06h30, le soleil pointe enfin à l’horizon et ma foulée reprend petit à petit de l’allure. Je me persuade que le plus dur est passé, et je me reconcentre sur ma course en recollant aux échappées.
Seulement, au croisement de deux sentiers, nous retrouvons un groupe d’une dizaine d’égarés qui cherchent en vain une quelconque trace ou rubalise pour pouvoir s’orienter sur l’un des deux sentiers qui s’offrent à nous.
Dans la confusion la plus totale, certains choisissent la droite, tandis qu’avec d’autres je pars à gauche. Une chance sur deux me direz-vous, mais c’était sans compter sur ma poisse du jour, car me voilà en effet engagé sur une portion opposée au tracé initial. Nous dévalons le sentier puis arrivons dans un petit hameau charmant accroché au flan de la montagne par le biais d’une route goudronnée.
Après cette petite escapade touristique de plusieurs minutes, je cours seul sur une longue partie bitumée en direction d’Engins. J’aperçois un spectateur, prévenu du débalisage sauvage dont nous avons été victimes, et qui s’est posté en amont pour ré-aiguiller les différents trailers éparpillés, me faisant signe pour m’indiquer le chemin à prendre.
J’arrive enfin au premier ravitaillement en 32ème position après seulement 12 km (16 pour moi), un peu abattu mais surtout heureux d’être à nouveau sur les rails de ce trail riche en rebondissements.
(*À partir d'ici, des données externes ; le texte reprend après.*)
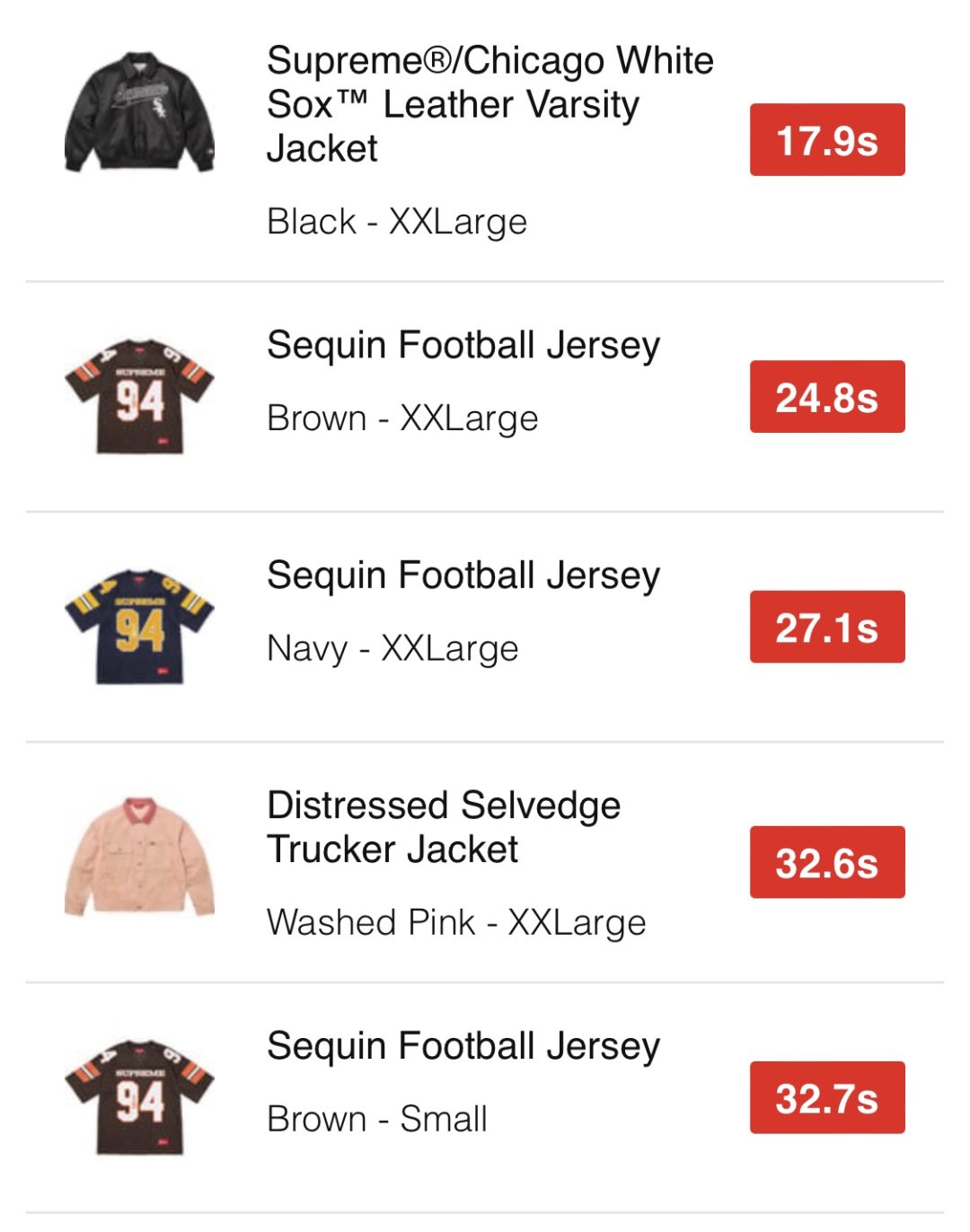Viewport: 970px width, 1232px height.
Task: Click the 17.9s sellout time badge
Action: (x=827, y=140)
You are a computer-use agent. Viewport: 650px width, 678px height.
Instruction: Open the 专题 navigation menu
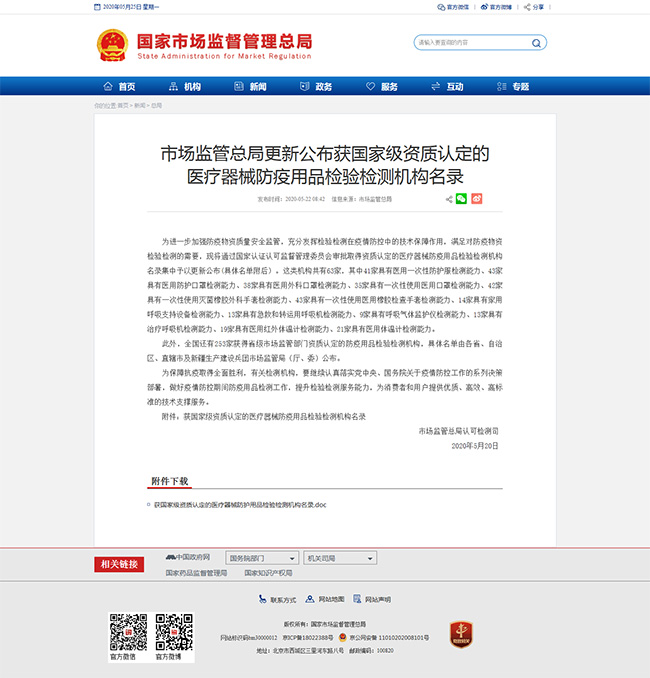pyautogui.click(x=514, y=86)
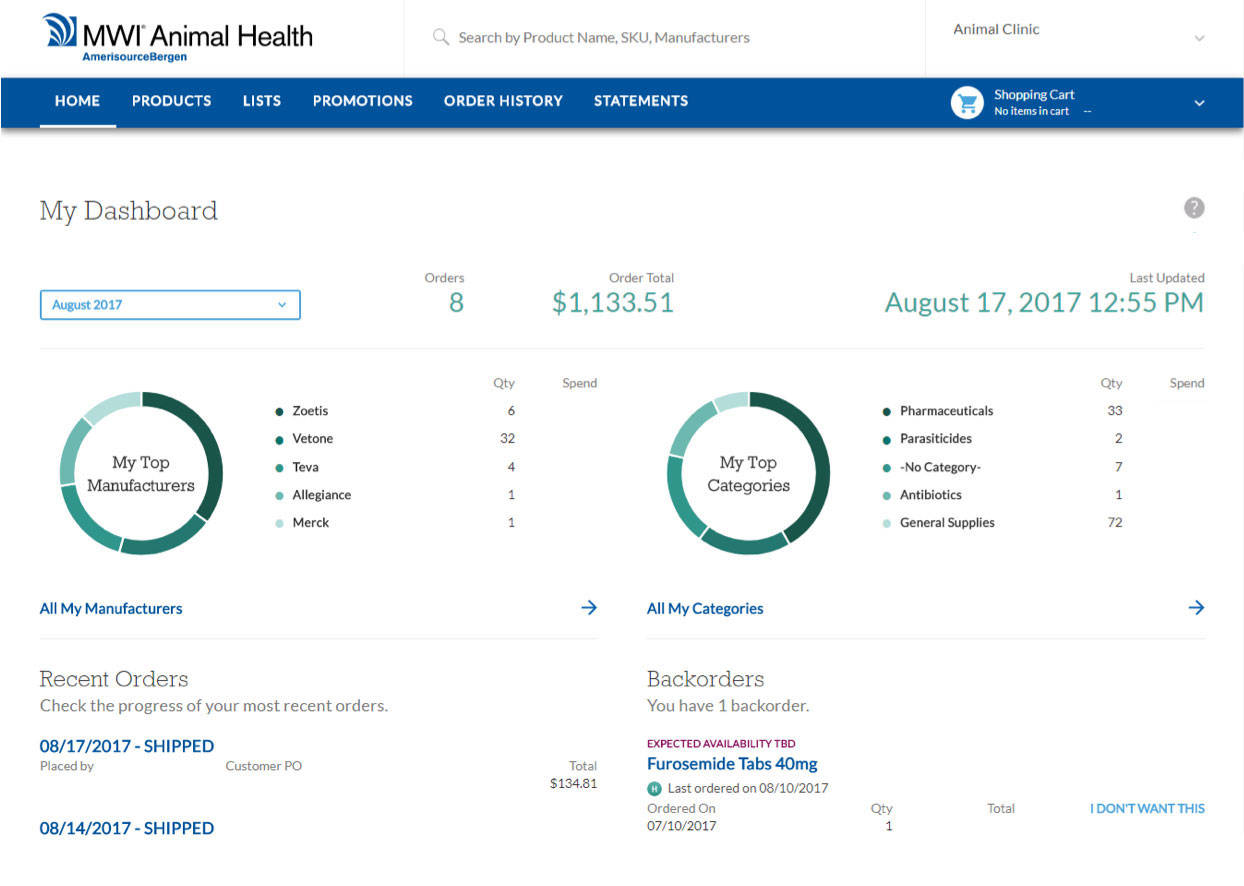Image resolution: width=1244 pixels, height=886 pixels.
Task: Click the My Top Categories donut chart
Action: point(747,472)
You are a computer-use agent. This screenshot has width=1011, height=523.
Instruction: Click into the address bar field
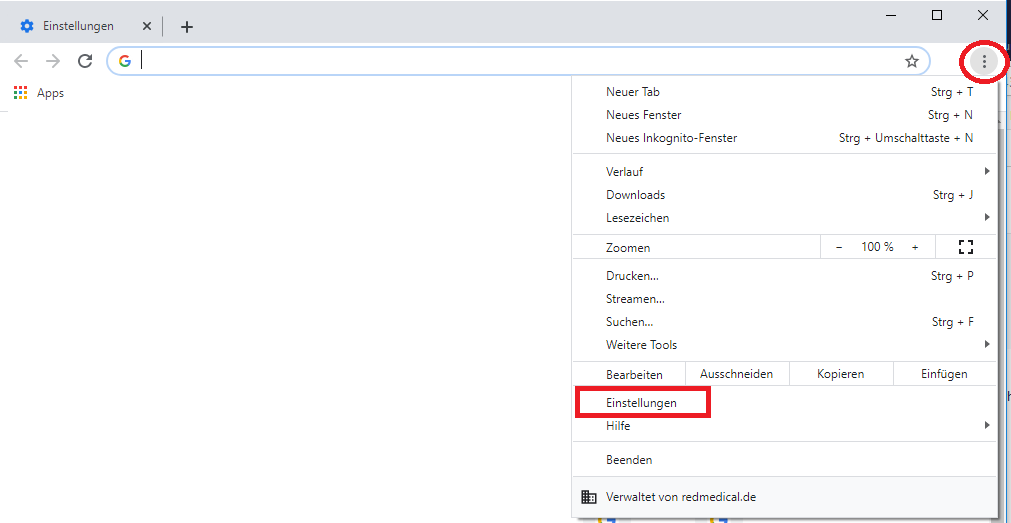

Nouveau challenge pour moi en me fixant une course poursuite contre le temps perdu. Je m’efforce donc à gravir à un bon rythme la deuxième ascension de la matinée qui ressemble par endroits à une vraie via-ferrata, et où les mains et les bras sont tout aussi sollicités que le sont mes jambes.
Je remonte quelques coureurs jusqu’à St Nizier en sollicitant la machine car les sensations paraissent bonnes.
Un ravitaillement express où j’ai l’agréable surprise d’être encouragé par Renaud, venu sur ses terres pour s’imprégner de la course.

Je repars aussitôt en direction de Lans en Vercors par le col de la Bergère, qui devait avoir des mollets d’acier, tant la pente est raide. Il nous faut parfois nous hisser en escaladant des blocs de rochers, poussés par les applaudissements de certains spectateurs ayant fait l’effort de venir.
Surplombés par la Moucherote, nous redescendons rapidement sur Lans où un nouveau ravito nous y attend ainsi que Renaud avec qui je fait une photo pour immortaliser l’instant.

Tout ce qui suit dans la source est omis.